简单来说,终端可以通过匹配中间表示中的矩阵乘法运算的表达式,确定中间表示中的矩阵乘法运算以及矩阵乘法运算的信息。然后,终端将矩阵乘法运算的表达式替换为调用第一接口的第一接口语句,从而实现生成调用第一接口的目标代码。其中,所述第一接口语句包括有矩阵乘法运算的信息,以使得在执行目标代码时,能够基于所述矩阵乘法运算的信息实现矩阵乘法运算。
本方案中,通过将中间表示中指示执行矩阵乘法运算的语句替换为第一接口语句,以 使得在执行运算的过程中调用第一接口来实现。在第一接口指示了实例执行矩阵乘法运算的基础上,由于第一接口还进一步指定了各个实例与数据之间的映射关系,能够保证同一阶段内执行的多个实例在执行矩阵乘法运算的过程中不会同时访问同一个bank内的数据,避免了bank冲突,保证了执行矩阵乘法运算的效率,从而提高执行运算的效率。
在一种可能的实现方式中,所述第一接口包括有并行实例执行(Parallel Thread eXecution,PTX)指令代码。

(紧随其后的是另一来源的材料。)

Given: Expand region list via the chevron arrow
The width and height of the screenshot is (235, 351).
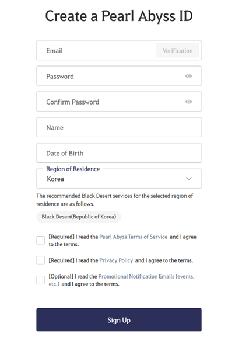Looking at the screenshot, I should (x=189, y=179).
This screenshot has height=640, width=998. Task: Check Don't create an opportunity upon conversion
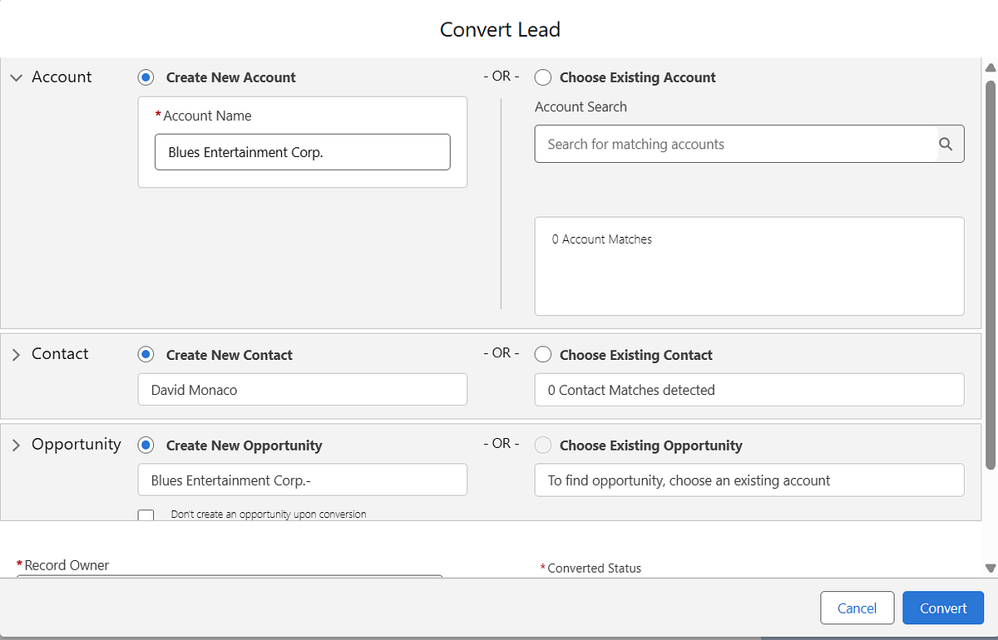[x=146, y=515]
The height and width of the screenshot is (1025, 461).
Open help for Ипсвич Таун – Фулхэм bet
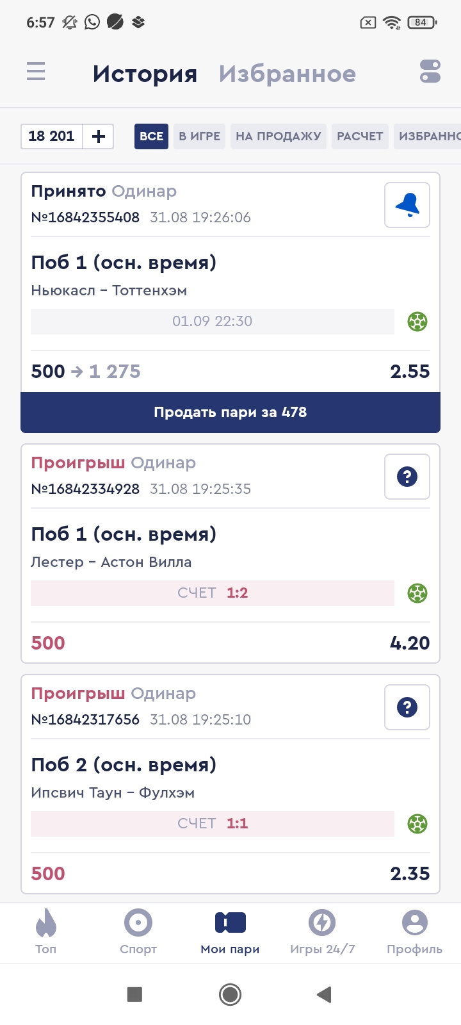point(407,707)
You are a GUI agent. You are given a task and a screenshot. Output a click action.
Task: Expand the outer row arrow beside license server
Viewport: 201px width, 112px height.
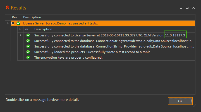(8, 23)
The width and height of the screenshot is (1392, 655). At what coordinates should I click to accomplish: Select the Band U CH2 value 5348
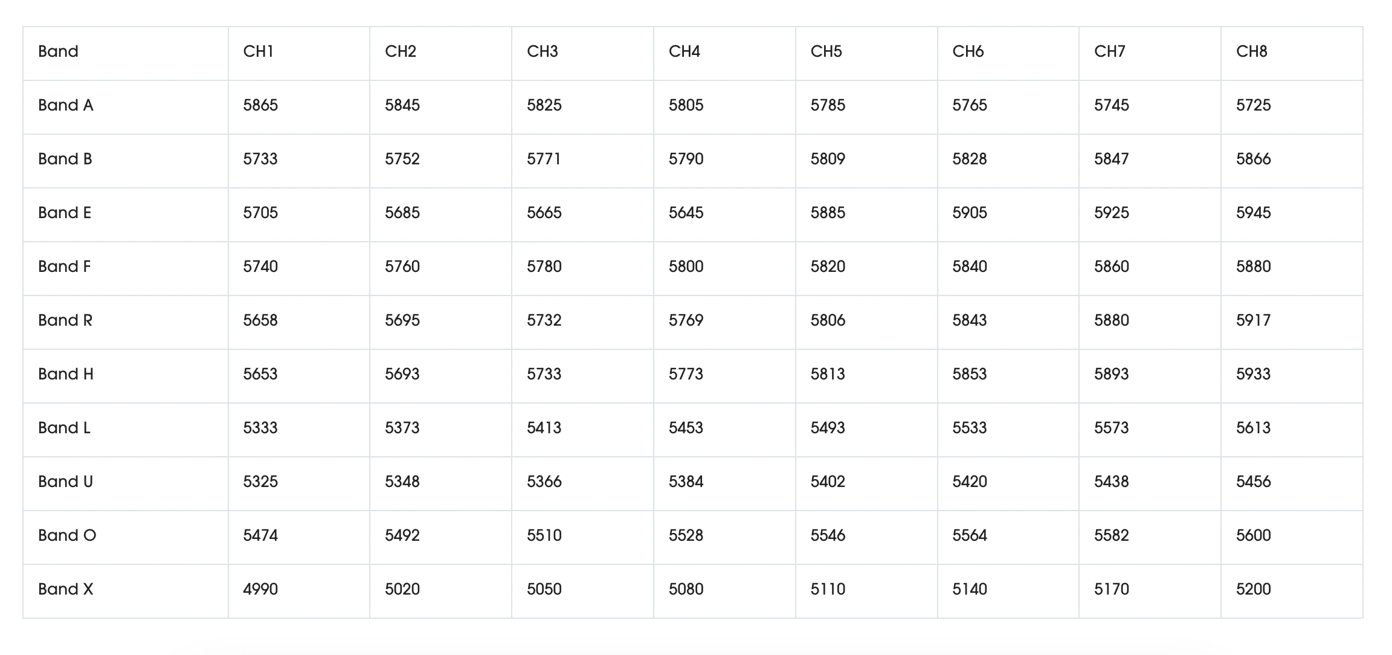[x=402, y=482]
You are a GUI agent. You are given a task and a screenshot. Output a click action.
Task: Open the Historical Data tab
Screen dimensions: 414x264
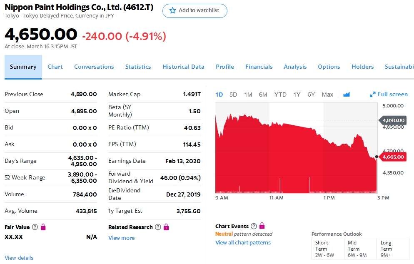pos(183,67)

在一种可能的实现方式中,所述矩阵乘法运算的信息包括所述第一数据、所述第一数据的排布方式(例如row_major排布方式或col_major排布方式)、所述第一数据的数据类型(例如float16或float32等数据类型)和所述矩阵乘法运算的表达式(例如D=C+A*B)。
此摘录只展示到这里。